Set problem A: Duplicate the passage of the PeakModeller documentation starting at "This module concatenates" and ending at "using linear regression.".
Set problem B: According to the PeakModeller documentation, what does the slope_points parameter set?
Set problem C: Write the next part of the PeakModeller documentation, picking up after its last line.

--- start of Selected excerpt ---

This module concatenates a group of files, generates a histogram grouped by deltamass bins of a user-specified width, and calculates the frequency and slopes (first and second derivatives) for each bin, using linear regression.

  • Example:

    python PeakModeller.py -i path/to/input/file -c path/to/config/file
    • Input:

      • A text file containing a list of calibrated files to be modelled together
      • A configuration file (INI). The following parameters are used:
        bins: Width of the bins
        slope_points: Number of points (bins) to use for slope calculation
        smooth_points: Number of points (bins) to use for smoothing
        separate_modelling: Flag to model histograms of target and decoy separately or together.
    • Output:

      • A tab-separated file containing all the input files together (DMTable), including a new ‘Filename’ column that tracks the origin of each PSM.
      • A tab-separated file containing the histogram (DMHistogram). This table contains columns with the bin, bin midpoint, frequency, slope1 (first derivative) and slope2 (second derivative).
      • A log file.

--- end of Selected excerpt ---
--- start of Data ---

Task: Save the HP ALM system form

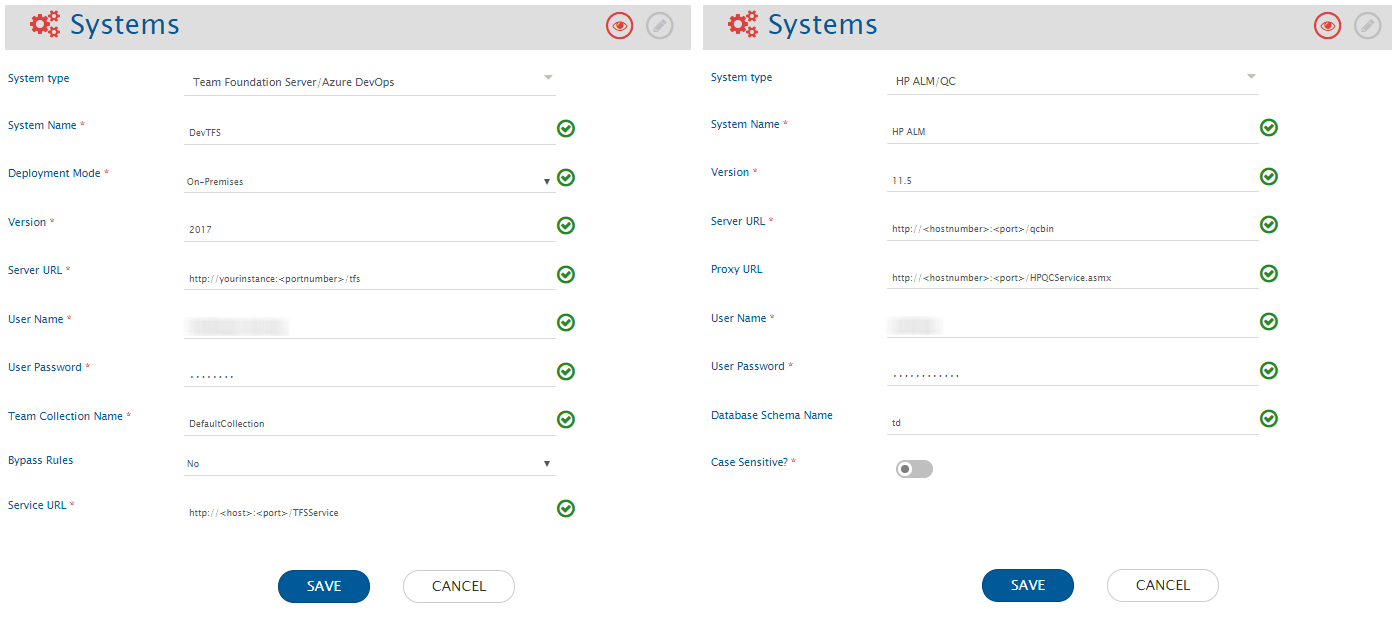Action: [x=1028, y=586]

--- end of Data ---

Output A:
This module concatenates a group of files, generates a histogram grouped by deltamass bins of a user-specified width, and calculates the frequency and slopes (first and second derivatives) for each bin, using linear regression.

Output B: The number of points (bins) to use for slope calculation.

Output C:
5. PeakSelector

This module filters a DMHistogram table (as generated by PeakModeller) according to user-specified thresholds for the columns containing slope and frequency. This filtered dataset is used to calculate a list of apexes. For each bin (row) where the value of the first derivative (slope) changes from positive to negative, the exact DM value where the first derivative is 0 is interpolated using a user-defined number of points surrounding the apex bin. Taking the x (bin midpoint) and y (first derivative) values for those points it will identify the apex as the x value where y equals 0.

  • Example:

    python PeakSelector.py -i path/to/input/file -c path/to/config/file
    • Input:

      • A DMHistogram table (as generated by PeakModeller) to be filtered.
      • A configuration file (INI). The following parameters are used:
          frequency = 0              # Threshold for number of PSMs
          apex_points = 4            # Number of points (bins) to use for apex calculation
          x2= -0.0000006             # Quadratic term of the function to calculate the zones to search max slope
          m= 1.0002                  # Lineal term of the function to calculate the zones to search max slope
          intercept= -0.0367         # Intercept of the function to calculate the zones to search max slope
          dm0= -230                  # Minimum mass of the spectra
          dm1= 500                   # Maximum mass of the spectra
          ci_interval= 84.13         # % of 1-tailed CI for removing outliers (84.13% recommended)
    • Output:

      • A text file containing the apex list.
      • A log file containing the number of apexes that were calculated.

6. PeakAssignator

This module will assign every PSM to the closest deltamass peak found in the provided apex list and identify it as either belonging to that peak, or as an orphan. To do so, it will calculate the absolute distance between the deltamass value and the assigned peak and then the error in ppm:

distance = abs(assigned_peak - delta_MH)
distance_ppm = (distance / (theoretical_mass + assigned_peak)) * 1e6

If that value is larger than the user-defined threshold, it will be considered an orphan.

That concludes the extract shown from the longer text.